Copying each record below exactly is the whole task.

Items listed in a dataset:
=== Begin Enclosure ===

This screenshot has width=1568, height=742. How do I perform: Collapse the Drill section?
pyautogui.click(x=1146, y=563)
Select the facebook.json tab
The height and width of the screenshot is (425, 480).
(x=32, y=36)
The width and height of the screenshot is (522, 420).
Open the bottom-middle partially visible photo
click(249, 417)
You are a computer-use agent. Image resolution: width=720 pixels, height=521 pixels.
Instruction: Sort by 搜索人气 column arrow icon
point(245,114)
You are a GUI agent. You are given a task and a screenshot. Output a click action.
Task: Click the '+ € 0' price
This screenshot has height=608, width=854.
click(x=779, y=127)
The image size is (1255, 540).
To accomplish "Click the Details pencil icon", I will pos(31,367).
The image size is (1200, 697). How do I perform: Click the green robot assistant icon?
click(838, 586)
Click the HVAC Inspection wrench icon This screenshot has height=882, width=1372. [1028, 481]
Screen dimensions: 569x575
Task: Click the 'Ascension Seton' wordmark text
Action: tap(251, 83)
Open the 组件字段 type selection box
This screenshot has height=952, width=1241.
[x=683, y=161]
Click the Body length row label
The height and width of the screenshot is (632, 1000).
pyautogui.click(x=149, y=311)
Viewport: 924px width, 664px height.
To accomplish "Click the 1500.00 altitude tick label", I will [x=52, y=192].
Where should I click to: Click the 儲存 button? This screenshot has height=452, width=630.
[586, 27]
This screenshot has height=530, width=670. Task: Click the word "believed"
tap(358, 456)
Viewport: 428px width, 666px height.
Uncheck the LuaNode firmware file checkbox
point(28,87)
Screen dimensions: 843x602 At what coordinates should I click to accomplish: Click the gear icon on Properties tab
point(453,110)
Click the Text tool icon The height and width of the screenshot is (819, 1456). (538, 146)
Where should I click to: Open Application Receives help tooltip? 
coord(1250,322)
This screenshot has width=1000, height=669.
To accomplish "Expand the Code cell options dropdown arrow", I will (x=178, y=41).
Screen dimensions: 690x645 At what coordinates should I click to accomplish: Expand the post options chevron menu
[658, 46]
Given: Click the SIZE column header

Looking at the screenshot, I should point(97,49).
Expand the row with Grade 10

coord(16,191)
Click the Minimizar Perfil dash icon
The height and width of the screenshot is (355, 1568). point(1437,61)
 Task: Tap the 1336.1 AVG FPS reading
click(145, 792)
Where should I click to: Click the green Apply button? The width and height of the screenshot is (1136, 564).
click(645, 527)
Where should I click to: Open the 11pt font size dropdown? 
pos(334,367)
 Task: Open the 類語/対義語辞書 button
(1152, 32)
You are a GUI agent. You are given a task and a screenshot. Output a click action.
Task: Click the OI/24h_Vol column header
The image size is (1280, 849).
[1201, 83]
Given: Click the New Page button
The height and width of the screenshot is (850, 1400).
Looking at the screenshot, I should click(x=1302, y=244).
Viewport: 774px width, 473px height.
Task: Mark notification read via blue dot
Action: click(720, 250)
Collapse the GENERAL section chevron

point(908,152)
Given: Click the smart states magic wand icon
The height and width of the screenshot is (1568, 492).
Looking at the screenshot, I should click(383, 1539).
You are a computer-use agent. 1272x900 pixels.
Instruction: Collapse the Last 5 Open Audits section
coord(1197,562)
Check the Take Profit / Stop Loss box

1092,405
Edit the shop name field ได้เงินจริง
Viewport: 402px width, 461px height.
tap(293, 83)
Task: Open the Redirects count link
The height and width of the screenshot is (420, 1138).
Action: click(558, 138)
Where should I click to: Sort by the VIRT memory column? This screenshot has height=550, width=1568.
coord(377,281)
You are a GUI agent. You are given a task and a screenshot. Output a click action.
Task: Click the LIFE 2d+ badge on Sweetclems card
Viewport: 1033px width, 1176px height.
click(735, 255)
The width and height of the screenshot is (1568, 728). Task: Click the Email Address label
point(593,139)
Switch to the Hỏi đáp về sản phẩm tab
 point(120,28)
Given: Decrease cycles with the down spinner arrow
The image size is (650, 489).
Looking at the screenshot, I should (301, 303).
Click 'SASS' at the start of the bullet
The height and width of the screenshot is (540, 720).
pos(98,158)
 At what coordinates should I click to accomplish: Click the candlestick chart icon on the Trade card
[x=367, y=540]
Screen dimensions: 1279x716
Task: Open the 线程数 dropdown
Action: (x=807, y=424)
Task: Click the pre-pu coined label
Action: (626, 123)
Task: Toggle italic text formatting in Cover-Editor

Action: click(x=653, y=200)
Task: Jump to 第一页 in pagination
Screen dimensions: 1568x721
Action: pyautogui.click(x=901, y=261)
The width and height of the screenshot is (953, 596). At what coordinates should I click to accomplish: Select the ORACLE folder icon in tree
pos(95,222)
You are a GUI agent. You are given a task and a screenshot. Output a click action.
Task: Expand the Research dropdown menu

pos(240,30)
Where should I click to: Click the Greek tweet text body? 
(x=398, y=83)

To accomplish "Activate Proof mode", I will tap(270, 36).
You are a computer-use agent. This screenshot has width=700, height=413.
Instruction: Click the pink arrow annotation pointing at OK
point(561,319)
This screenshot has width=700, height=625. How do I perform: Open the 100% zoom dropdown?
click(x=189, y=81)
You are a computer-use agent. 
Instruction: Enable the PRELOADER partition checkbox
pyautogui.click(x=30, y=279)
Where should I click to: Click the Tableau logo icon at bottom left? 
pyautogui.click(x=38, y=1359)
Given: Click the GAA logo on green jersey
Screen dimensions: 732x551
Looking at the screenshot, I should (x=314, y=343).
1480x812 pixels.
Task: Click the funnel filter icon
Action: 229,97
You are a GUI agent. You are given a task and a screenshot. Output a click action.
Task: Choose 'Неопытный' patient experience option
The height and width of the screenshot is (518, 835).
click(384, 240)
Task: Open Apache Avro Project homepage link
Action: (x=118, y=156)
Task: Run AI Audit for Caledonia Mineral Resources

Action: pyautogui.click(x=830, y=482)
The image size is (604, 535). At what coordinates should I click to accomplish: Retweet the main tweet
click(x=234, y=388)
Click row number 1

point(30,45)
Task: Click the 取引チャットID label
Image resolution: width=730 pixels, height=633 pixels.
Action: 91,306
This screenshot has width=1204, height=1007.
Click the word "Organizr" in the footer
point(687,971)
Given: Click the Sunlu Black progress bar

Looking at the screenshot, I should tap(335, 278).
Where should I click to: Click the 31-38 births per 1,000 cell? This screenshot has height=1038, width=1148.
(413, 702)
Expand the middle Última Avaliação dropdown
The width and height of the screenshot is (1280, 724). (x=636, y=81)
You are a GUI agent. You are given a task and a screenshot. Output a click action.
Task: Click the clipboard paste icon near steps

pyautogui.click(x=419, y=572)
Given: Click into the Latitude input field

=== End Enclosure ===

> **Reply**:
This screenshot has width=1568, height=742. How do I perform: Collapse the Drill section?
pyautogui.click(x=1146, y=563)
Select the facebook.json tab
The height and width of the screenshot is (425, 480).
(x=32, y=36)
The width and height of the screenshot is (522, 420).
Open the bottom-middle partially visible photo
click(249, 417)
You are a computer-use agent. Image resolution: width=720 pixels, height=521 pixels.
Instruction: Sort by 搜索人气 column arrow icon
point(245,114)
You are a GUI agent. You are given a task and a screenshot. Output a click action.
Task: Click the '+ € 0' price
This screenshot has height=608, width=854.
click(x=779, y=127)
The image size is (1255, 540).
To accomplish "Click the Details pencil icon", I will pos(31,367).
The image size is (1200, 697). How do I perform: Click the green robot assistant icon?
click(838, 586)
Click the HVAC Inspection wrench icon This screenshot has height=882, width=1372. [1028, 481]
Screen dimensions: 569x575
Task: Click the 'Ascension Seton' wordmark text
Action: tap(251, 83)
Open the 组件字段 type selection box
This screenshot has height=952, width=1241.
[x=683, y=161]
Click the Body length row label
The height and width of the screenshot is (632, 1000).
pyautogui.click(x=149, y=311)
Viewport: 924px width, 664px height.
To accomplish "Click the 1500.00 altitude tick label", I will [x=52, y=192].
Where should I click to: Click the 儲存 button? This screenshot has height=452, width=630.
[586, 27]
This screenshot has height=530, width=670. Task: Click the word "believed"
tap(358, 456)
Viewport: 428px width, 666px height.
Uncheck the LuaNode firmware file checkbox
point(28,87)
Screen dimensions: 843x602 At what coordinates should I click to accomplish: Click the gear icon on Properties tab
point(453,110)
Click the Text tool icon The height and width of the screenshot is (819, 1456). (538, 146)
Where should I click to: Open Application Receives help tooltip? 
coord(1250,322)
This screenshot has width=1000, height=669.
To accomplish "Expand the Code cell options dropdown arrow", I will (x=178, y=41).
Screen dimensions: 690x645 At what coordinates should I click to accomplish: Expand the post options chevron menu
[658, 46]
Given: Click the SIZE column header

Looking at the screenshot, I should point(97,49).
Expand the row with Grade 10

coord(16,191)
Click the Minimizar Perfil dash icon
The height and width of the screenshot is (355, 1568). point(1437,61)
 Task: Tap the 1336.1 AVG FPS reading
click(145, 792)
Where should I click to: Click the green Apply button? The width and height of the screenshot is (1136, 564).
click(645, 527)
Where should I click to: Open the 11pt font size dropdown? 
pos(334,367)
 Task: Open the 類語/対義語辞書 button
(1152, 32)
You are a GUI agent. You are given a task and a screenshot. Output a click action.
Task: Click the OI/24h_Vol column header
The image size is (1280, 849).
[1201, 83]
Given: Click the New Page button
The height and width of the screenshot is (850, 1400).
Looking at the screenshot, I should click(x=1302, y=244).
Viewport: 774px width, 473px height.
Task: Mark notification read via blue dot
Action: click(720, 250)
Collapse the GENERAL section chevron

point(908,152)
Given: Click the smart states magic wand icon
The height and width of the screenshot is (1568, 492).
Looking at the screenshot, I should click(383, 1539).
You are a computer-use agent. 1272x900 pixels.
Instruction: Collapse the Last 5 Open Audits section
coord(1197,562)
Check the Take Profit / Stop Loss box

1092,405
Edit the shop name field ได้เงินจริง
Viewport: 402px width, 461px height.
tap(293, 83)
Task: Open the Redirects count link
The height and width of the screenshot is (420, 1138).
Action: click(558, 138)
Where should I click to: Sort by the VIRT memory column? This screenshot has height=550, width=1568.
coord(377,281)
You are a GUI agent. You are given a task and a screenshot. Output a click action.
Task: Click the LIFE 2d+ badge on Sweetclems card
Viewport: 1033px width, 1176px height.
click(735, 255)
The width and height of the screenshot is (1568, 728). Task: Click the Email Address label
point(593,139)
Switch to the Hỏi đáp về sản phẩm tab
 point(120,28)
Given: Decrease cycles with the down spinner arrow
The image size is (650, 489).
Looking at the screenshot, I should (301, 303).
Click 'SASS' at the start of the bullet
The height and width of the screenshot is (540, 720).
pos(98,158)
 At what coordinates should I click to accomplish: Click the candlestick chart icon on the Trade card
[x=367, y=540]
Screen dimensions: 1279x716
Task: Open the 线程数 dropdown
Action: (x=807, y=424)
Task: Click the pre-pu coined label
Action: (626, 123)
Task: Toggle italic text formatting in Cover-Editor

Action: click(x=653, y=200)
Task: Jump to 第一页 in pagination
Screen dimensions: 1568x721
Action: pyautogui.click(x=901, y=261)
The width and height of the screenshot is (953, 596). At what coordinates should I click to accomplish: Select the ORACLE folder icon in tree
pos(95,222)
You are a GUI agent. You are given a task and a screenshot. Output a click action.
Task: Expand the Research dropdown menu

pos(240,30)
Where should I click to: Click the Greek tweet text body? 
(x=398, y=83)

To accomplish "Activate Proof mode", I will tap(270, 36).
You are a computer-use agent. This screenshot has width=700, height=413.
Instruction: Click the pink arrow annotation pointing at OK
point(561,319)
This screenshot has width=700, height=625. How do I perform: Open the 100% zoom dropdown?
click(x=189, y=81)
You are a computer-use agent. 
Instruction: Enable the PRELOADER partition checkbox
pyautogui.click(x=30, y=279)
Where should I click to: Click the Tableau logo icon at bottom left? 
pyautogui.click(x=38, y=1359)
Given: Click the GAA logo on green jersey
Screen dimensions: 732x551
Looking at the screenshot, I should (x=314, y=343).
1480x812 pixels.
Task: Click the funnel filter icon
Action: 229,97
You are a GUI agent. You are given a task and a screenshot. Output a click action.
Task: Choose 'Неопытный' patient experience option
The height and width of the screenshot is (518, 835).
click(384, 240)
Task: Open Apache Avro Project homepage link
Action: (x=118, y=156)
Task: Run AI Audit for Caledonia Mineral Resources

Action: pyautogui.click(x=830, y=482)
The image size is (604, 535). At what coordinates should I click to accomplish: Retweet the main tweet
click(x=234, y=388)
Click row number 1

point(30,45)
Task: Click the 取引チャットID label
Image resolution: width=730 pixels, height=633 pixels.
Action: 91,306
This screenshot has width=1204, height=1007.
Click the word "Organizr" in the footer
point(687,971)
Given: Click the Sunlu Black progress bar

Looking at the screenshot, I should tap(335, 278).
Where should I click to: Click the 31-38 births per 1,000 cell? This screenshot has height=1038, width=1148.
(413, 702)
Expand the middle Última Avaliação dropdown
The width and height of the screenshot is (1280, 724). (x=636, y=81)
You are a GUI agent. You are given a task and a screenshot. Output a click action.
Task: Click the clipboard paste icon near steps

pyautogui.click(x=419, y=572)
Given: Click into the Latitude input field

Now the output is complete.